The Treasury Department announced sweeping new enforcement measures Wednesday to tighten the screws on Russia, including expanding the use of sanctions to inflict pain on outside entities that continue to do business with Moscow, known as “secondary sanctions.”

The push comes as the U.S. and Western allies have struggled to curtail Russia’s war revenue in the more than two years since the start of its war in Ukraine, despite implementing a series of sanctions, bans, and other restrictions aimed at restricting its profits, primarily from its oil and gas exports.

The new effort includes sanctions on than 300 entities, officials said. The administration will expand its broader designation of secondary sanctions to apply to 4,500 entities and third countries that supply Russia with technology or supplies restricted by the U.S.—up from the 1,200 entities that were formerly subject to this enforcement.

The designations will apply to any entity or country that continues to do business with Russia or supply the country with products or services that allow it to either sustain the war or evade U.S. sanctions, including any entities still helping Russia build out its energy sector.

Speaking to reporters Wednesday, senior Biden administration officials said the secondary sanctions will apply to “every target” that the U.S. has already sanctioned, including the more then 100 entities sanctioned for their role in helping develop Russia’s energy sector and bring online three planned liquefied natural gas terminals in the Arctic Ocean.

The new action sanctions three entities involved in either construction of LNG-related projects or manufacturing specialized equipment for LNG transportation, officials said, well as the identification of seven under-construction LNG vessels. 

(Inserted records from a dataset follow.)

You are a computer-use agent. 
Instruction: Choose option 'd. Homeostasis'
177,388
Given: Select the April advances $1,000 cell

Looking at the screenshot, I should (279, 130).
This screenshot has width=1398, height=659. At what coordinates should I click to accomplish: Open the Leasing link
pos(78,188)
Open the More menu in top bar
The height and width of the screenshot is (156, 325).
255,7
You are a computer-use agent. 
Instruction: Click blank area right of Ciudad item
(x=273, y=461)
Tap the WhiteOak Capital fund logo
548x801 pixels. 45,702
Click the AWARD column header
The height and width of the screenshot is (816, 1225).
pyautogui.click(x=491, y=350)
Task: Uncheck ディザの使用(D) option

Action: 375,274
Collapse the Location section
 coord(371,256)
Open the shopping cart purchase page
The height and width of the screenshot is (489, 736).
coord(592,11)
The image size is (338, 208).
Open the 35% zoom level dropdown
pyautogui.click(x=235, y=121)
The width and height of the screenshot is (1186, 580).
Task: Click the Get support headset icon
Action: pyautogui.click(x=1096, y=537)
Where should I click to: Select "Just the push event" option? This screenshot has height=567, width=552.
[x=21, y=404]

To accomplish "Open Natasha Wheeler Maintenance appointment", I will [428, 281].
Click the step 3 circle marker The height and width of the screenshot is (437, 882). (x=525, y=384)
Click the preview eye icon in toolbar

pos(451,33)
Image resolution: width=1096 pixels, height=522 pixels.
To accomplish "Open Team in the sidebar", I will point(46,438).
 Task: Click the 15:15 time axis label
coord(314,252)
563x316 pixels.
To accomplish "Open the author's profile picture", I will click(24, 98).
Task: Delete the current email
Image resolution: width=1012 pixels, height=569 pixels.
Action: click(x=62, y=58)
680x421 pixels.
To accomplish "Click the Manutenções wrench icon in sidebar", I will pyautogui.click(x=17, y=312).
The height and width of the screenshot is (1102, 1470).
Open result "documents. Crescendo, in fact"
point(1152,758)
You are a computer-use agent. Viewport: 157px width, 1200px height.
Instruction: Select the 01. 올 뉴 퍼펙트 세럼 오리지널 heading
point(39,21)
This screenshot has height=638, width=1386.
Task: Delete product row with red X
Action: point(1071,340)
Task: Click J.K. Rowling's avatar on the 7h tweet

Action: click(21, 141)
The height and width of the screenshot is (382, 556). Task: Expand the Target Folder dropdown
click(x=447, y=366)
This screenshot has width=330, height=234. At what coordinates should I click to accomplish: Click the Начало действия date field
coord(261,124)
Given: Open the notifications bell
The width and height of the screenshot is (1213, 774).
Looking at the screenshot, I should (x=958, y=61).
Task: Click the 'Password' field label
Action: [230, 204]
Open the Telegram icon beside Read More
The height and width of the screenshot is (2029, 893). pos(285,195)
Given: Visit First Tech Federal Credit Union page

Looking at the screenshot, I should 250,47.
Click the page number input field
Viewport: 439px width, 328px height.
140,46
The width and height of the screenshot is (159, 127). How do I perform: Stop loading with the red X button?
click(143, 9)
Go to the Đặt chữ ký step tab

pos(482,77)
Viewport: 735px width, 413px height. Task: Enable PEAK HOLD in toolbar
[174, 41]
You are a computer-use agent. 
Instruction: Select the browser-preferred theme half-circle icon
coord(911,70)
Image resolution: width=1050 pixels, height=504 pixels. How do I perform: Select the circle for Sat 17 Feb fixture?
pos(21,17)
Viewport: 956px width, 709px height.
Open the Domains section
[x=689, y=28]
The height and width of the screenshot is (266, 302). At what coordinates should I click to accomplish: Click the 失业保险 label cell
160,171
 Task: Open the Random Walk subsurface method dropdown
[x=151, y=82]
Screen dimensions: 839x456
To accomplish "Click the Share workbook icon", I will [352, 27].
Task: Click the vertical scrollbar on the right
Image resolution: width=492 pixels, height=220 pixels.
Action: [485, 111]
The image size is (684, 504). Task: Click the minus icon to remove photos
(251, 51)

“Russia’s war economy is deeply isolated from the international financial system, leading the Kremlin’s military desperate for access to the outside world,” Treasury Secretary Janet Yellen said Wednesday. 

“Today’s actions strike at their remaining avenues for international materials  and equipment, including their reliance on critical supplies from third countries,” she said.

The secondary sanctions are a way of allowing the U.S. to inflict pain, or threaten to inflict pain, on other counties in a bid to help deter their continued business with Russia. It will allow the U.S. to go after certain countries such as China that have fostered closer business ties with Russia since the start of its war in Ukraine.

Russian energy profits have continued to pad President Vladimir Putin’s war coffers.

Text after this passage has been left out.